Saved data entries:
■ ■ ■ ■ ■
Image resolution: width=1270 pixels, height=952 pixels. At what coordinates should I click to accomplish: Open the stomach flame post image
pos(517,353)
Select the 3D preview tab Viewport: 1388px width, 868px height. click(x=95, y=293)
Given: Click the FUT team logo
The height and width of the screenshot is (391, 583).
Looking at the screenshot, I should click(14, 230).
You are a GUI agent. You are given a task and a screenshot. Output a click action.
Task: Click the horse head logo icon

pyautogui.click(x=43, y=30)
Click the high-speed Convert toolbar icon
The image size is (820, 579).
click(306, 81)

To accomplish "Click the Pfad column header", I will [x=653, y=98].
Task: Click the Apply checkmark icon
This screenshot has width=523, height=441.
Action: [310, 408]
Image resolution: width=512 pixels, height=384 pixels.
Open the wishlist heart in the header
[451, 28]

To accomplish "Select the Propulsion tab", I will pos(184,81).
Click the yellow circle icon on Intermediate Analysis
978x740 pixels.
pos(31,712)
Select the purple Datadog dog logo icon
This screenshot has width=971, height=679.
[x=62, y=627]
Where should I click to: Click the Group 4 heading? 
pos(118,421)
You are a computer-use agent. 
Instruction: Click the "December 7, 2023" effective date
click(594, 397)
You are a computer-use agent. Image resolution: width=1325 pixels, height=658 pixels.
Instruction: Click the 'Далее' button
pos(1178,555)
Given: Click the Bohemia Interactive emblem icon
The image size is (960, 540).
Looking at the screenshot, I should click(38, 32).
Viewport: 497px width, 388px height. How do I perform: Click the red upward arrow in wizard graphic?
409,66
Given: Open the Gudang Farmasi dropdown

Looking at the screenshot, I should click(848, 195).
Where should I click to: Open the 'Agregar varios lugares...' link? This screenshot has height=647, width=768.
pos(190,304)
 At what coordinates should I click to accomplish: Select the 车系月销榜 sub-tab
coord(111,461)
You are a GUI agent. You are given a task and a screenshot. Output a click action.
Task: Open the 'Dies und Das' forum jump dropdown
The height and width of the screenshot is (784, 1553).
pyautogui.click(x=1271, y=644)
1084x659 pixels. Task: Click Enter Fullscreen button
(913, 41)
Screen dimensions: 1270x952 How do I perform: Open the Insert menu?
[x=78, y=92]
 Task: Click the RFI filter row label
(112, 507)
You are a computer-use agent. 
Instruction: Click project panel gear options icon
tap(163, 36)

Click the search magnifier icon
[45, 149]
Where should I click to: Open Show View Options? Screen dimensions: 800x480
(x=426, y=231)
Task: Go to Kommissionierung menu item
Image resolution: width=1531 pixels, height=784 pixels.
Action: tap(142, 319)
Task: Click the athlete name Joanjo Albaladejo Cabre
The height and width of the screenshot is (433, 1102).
■ ■ ■ ■ ■
§ **Exercise goal**:
Print out all of the records above, word for word.

§ **Written response**:
Image resolution: width=1270 pixels, height=952 pixels. At what coordinates should I click to accomplish: Open the stomach flame post image
pos(517,353)
Select the 3D preview tab Viewport: 1388px width, 868px height. click(x=95, y=293)
Given: Click the FUT team logo
The height and width of the screenshot is (391, 583).
Looking at the screenshot, I should click(14, 230).
You are a GUI agent. You are given a task and a screenshot. Output a click action.
Task: Click the horse head logo icon

pyautogui.click(x=43, y=30)
Click the high-speed Convert toolbar icon
The image size is (820, 579).
click(306, 81)

To accomplish "Click the Pfad column header", I will [x=653, y=98].
Task: Click the Apply checkmark icon
This screenshot has width=523, height=441.
Action: [310, 408]
Image resolution: width=512 pixels, height=384 pixels.
Open the wishlist heart in the header
[451, 28]

To accomplish "Select the Propulsion tab", I will pos(184,81).
Click the yellow circle icon on Intermediate Analysis
978x740 pixels.
pos(31,712)
Select the purple Datadog dog logo icon
This screenshot has width=971, height=679.
[x=62, y=627]
Where should I click to: Click the Group 4 heading? 
pos(118,421)
You are a computer-use agent. 
Instruction: Click the "December 7, 2023" effective date
click(594, 397)
You are a computer-use agent. Image resolution: width=1325 pixels, height=658 pixels.
Instruction: Click the 'Далее' button
pos(1178,555)
Given: Click the Bohemia Interactive emblem icon
The image size is (960, 540).
Looking at the screenshot, I should click(38, 32).
Viewport: 497px width, 388px height. How do I perform: Click the red upward arrow in wizard graphic?
409,66
Given: Open the Gudang Farmasi dropdown

Looking at the screenshot, I should click(848, 195).
Where should I click to: Open the 'Agregar varios lugares...' link? This screenshot has height=647, width=768.
pos(190,304)
 At what coordinates should I click to accomplish: Select the 车系月销榜 sub-tab
coord(111,461)
You are a GUI agent. You are given a task and a screenshot. Output a click action.
Task: Open the 'Dies und Das' forum jump dropdown
The height and width of the screenshot is (784, 1553).
pyautogui.click(x=1271, y=644)
1084x659 pixels. Task: Click Enter Fullscreen button
(913, 41)
Screen dimensions: 1270x952 How do I perform: Open the Insert menu?
[x=78, y=92]
 Task: Click the RFI filter row label
(112, 507)
You are a computer-use agent. 
Instruction: Click project panel gear options icon
tap(163, 36)

Click the search magnifier icon
[45, 149]
Where should I click to: Open Show View Options? Screen dimensions: 800x480
(x=426, y=231)
Task: Go to Kommissionierung menu item
Image resolution: width=1531 pixels, height=784 pixels.
Action: tap(142, 319)
Task: Click the athlete name Joanjo Albaladejo Cabre
The height and width of the screenshot is (433, 1102).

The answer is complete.